COLUMBIA — Filmmaker Mark Zwonitzer initially shied away from producing a film on Walt Whitman. He doubted a good documentary could be made about a poet.
In the end, however, that skepticism inspired the aptly titled "Walt Whitman," a film that aired earlier this year on PBS as part of the "American Experience" series.
"That was enough of a challenge for me," said Zwonitzer, who graduated from MU with a degree in journalism in 1984. "I decided that I wanted something I could really fail at."
As part of the School of Journalism's centennial celebration, Zwonizter's documentary on Whitman will be shown in Jesse Auditorium from 2-4 p.m. Wednesday, and will be followed by a discussion with Zwonitzer from 5 to 6 p.m. The event is free and open to the public.
The documentary has been nominated for two primetime Emmy awards, something Zwonitzer said he is excited about.
Unlike other categories, this one will be judged by his peers, other documentary filmmakers.
"I'm thrilled with it," he said. "I've had plenty of awards, but this is a big one."
Whitman was a noted American poet who was originally published from the 1840s to the 1870s. His work was quite controversial, especially "Leaves of Grass," a collection of poetry with overt sexuality that critics considered, among other things, "trashy, profane and obscene," according to Richard Tayson in an article, "The Casualties of Walt Whitman," which appeared in the Spring 2005 edition of the Virginia Quarterly Review.
Yet the work drew praise from other American poets such as Ralph Waldo Emerson, Bronson Alcott and Henry David Thoreau.
First published in 1855, "Leaves of Grass" was to be Whitman's obsession throughout his life.
Zwonitzer said he believes it was Whitman's self-revelation that made his documentary a success. Whitman revealed parts of his life through his writing, Zwonitzer said.
"Walt saved me," he said.
The filmmaker, who grew up in Columbia, has produced, directed and written several award-winning documentaries, including "Battle of the Bulge," "The Massie Affair" and "The Pilgrimage of Jesse Jackson."

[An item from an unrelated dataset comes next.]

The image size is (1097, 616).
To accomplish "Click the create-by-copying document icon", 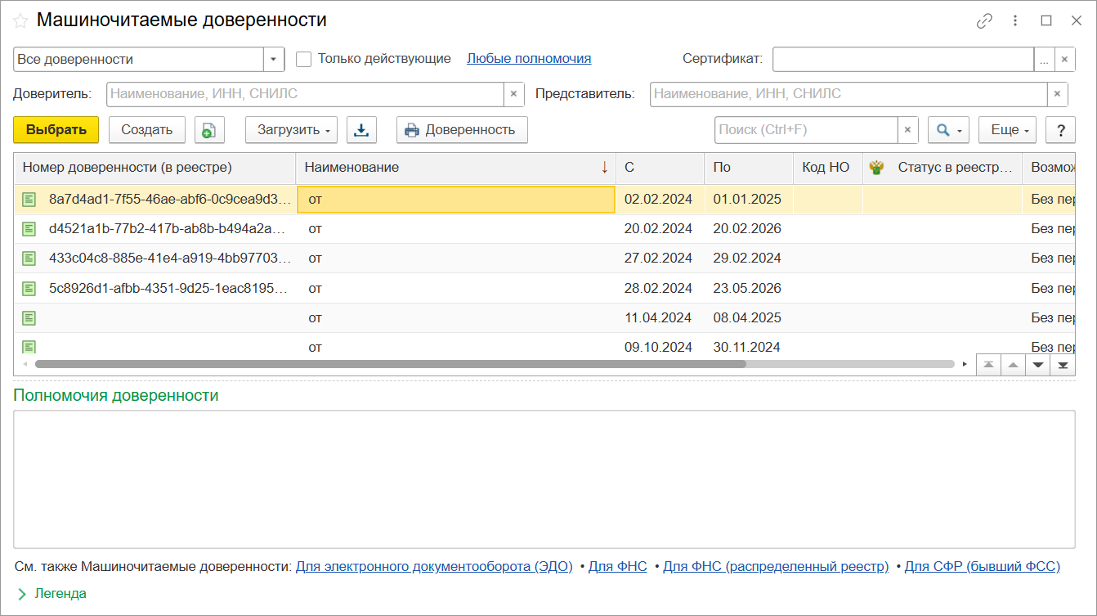I will (209, 130).

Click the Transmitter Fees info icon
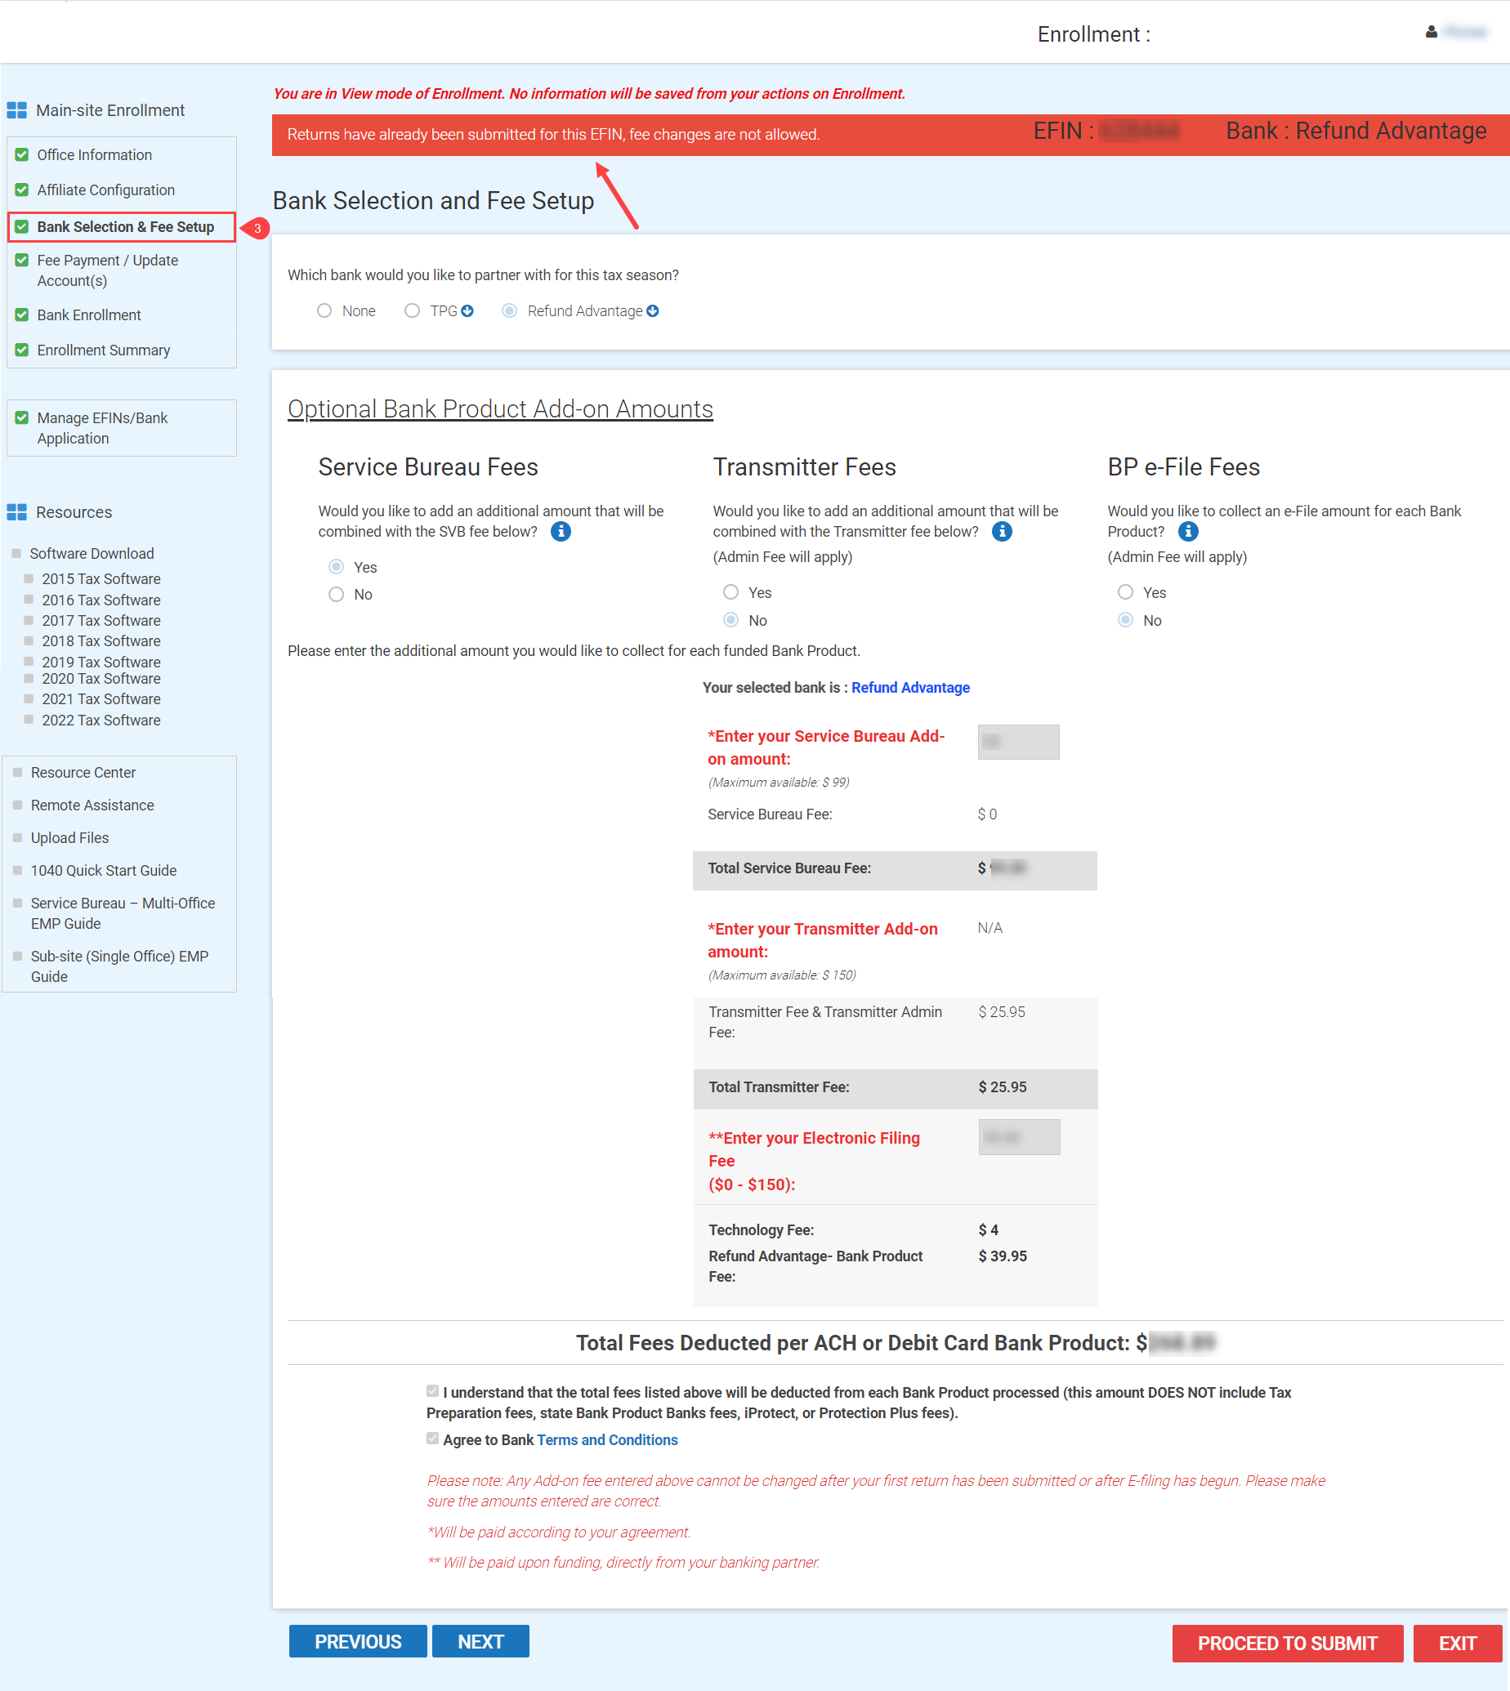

He co-authored the book, "Will You Miss Me When I'm Gone?: The Carter Family and Their Legacy in American Music" with Charles Hirshberg. It was a New York Times Notable Book of the Year.
Zwonitzer said he doesn't have time for much else other than work and his family, but he does make time for MU football.
"I grew up going to the games, so I've had literally 40 years of heartache, so this (year) has been fun," he said.
Zwonitzer has making documentaries for the last 16 years, working in 46 of 50 states. As a producer, director and writer, he said it is the people that he likes most.
"Not just the people I work with," he said, "but the people I get to meet. There are some very strange and odd experiences."